Microsoft took the wraps off Windows 7 in a series of launch events, headlined by its chief executive Steve Ballmer in New York. Similar events were held in Beijing, Tokyo, Hamburg and Munich.
"At the end of the day, it's trying to make the everyday usage of the PC better in the way you want it to ... simpler, faster, more responsive, less busy," Ballmer said.
Despite the global push, this has been a relatively low-key launch fitting the way Microsoft is characterising the new OS - feature-rich, but above all, straightforward to use.
The Vista OS, plagued by a variety of issues including hardware compatibility problems, slow performance and system alerts, was not always embraced by Microsoft customers.

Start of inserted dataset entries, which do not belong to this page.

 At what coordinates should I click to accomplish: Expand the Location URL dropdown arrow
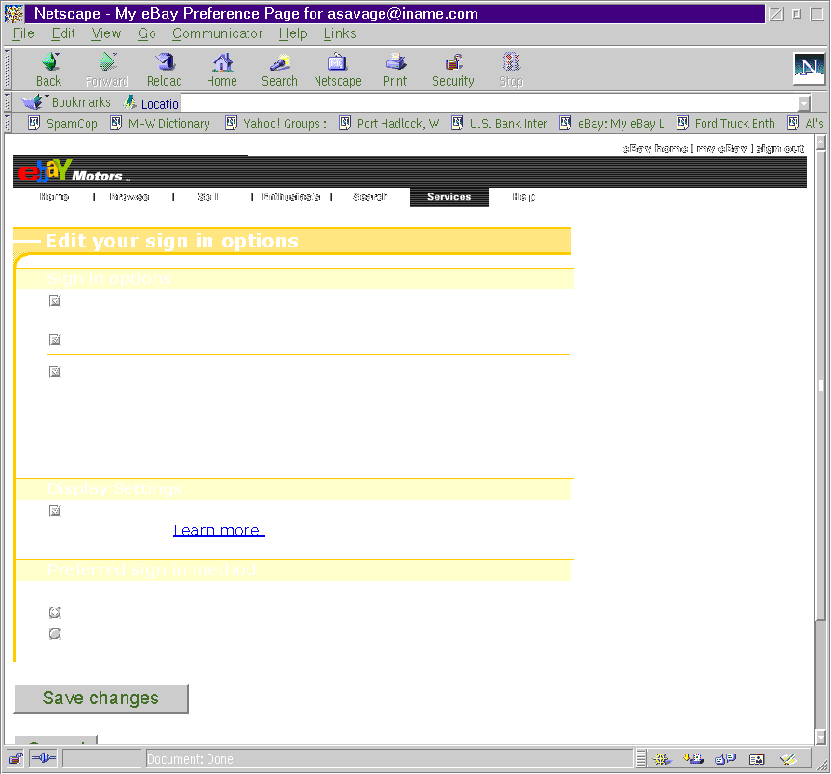point(804,104)
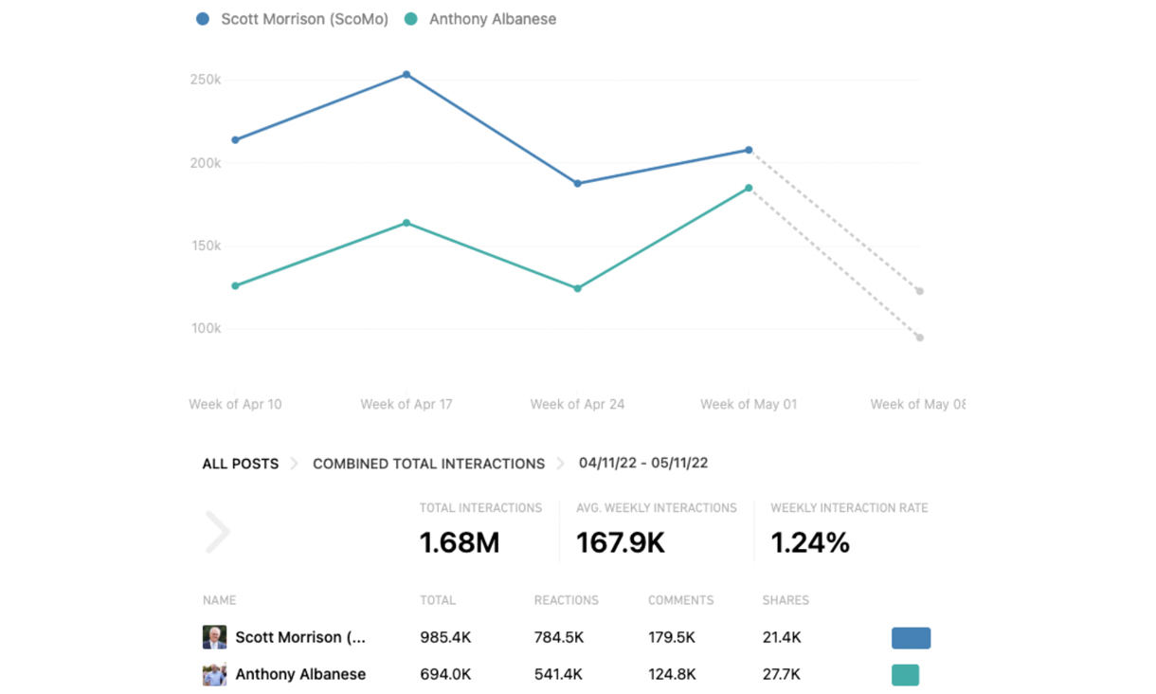This screenshot has height=694, width=1156.
Task: Sort table by NAME column header
Action: 219,600
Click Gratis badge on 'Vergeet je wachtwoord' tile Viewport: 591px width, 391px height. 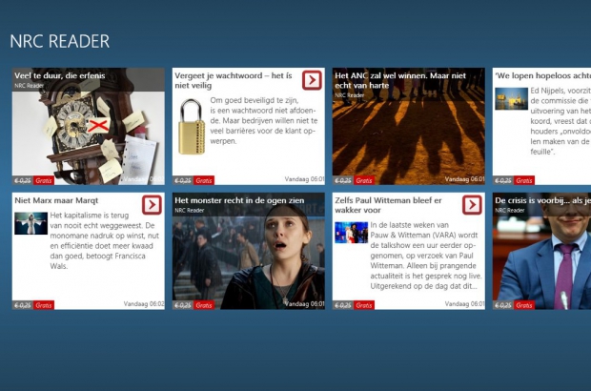(x=204, y=180)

The older Windows XP still is used by 72 percent of computer users, compared to 19 percent for Vista, according to the latest Market Share Report by web-site software company Net Applications.
One crucial difference between the making of Windows 7 and Vista - bringing in manufacturers very early in the development process to create metrics for testing - began three years ago, stressed Microsoft and PC company officials at the launch.
"What's special about Windows 7 and the way it came together was ... an intense collaboration with hardware and peripheral makers, developers and customers around the world," Ballmer said.
"We engaged early, there was early testing with Microsoft, working on metrics ... taking a humble approach toward really nailing the fundamentals - boot time, resume, suspend," said Michelle Pearcy, director of worldwide consumer marketing for Dell. The result is a product that is "fast, efficient and fun," she said.
Businesses have had a chance to be early adopters since August, so the hoopla accompanying the worldwide launch is mainly aimed at consumers, noted Tami Reller, chief financial officer and corporate vice president for the Windows Business Group.
That was the case in New York. Ballmer and corporate vice president Brad Brooks, who demonstrated the new OS, focused on the consumer experience. Brooks showed how users could import images from a camera into Windows Live Movie Maker to make slide shows with a short series of clicks.
The demo also showed off Windows 7 MultiTouch features, which let users move objects around the screen by touching them and dragging with their fingers.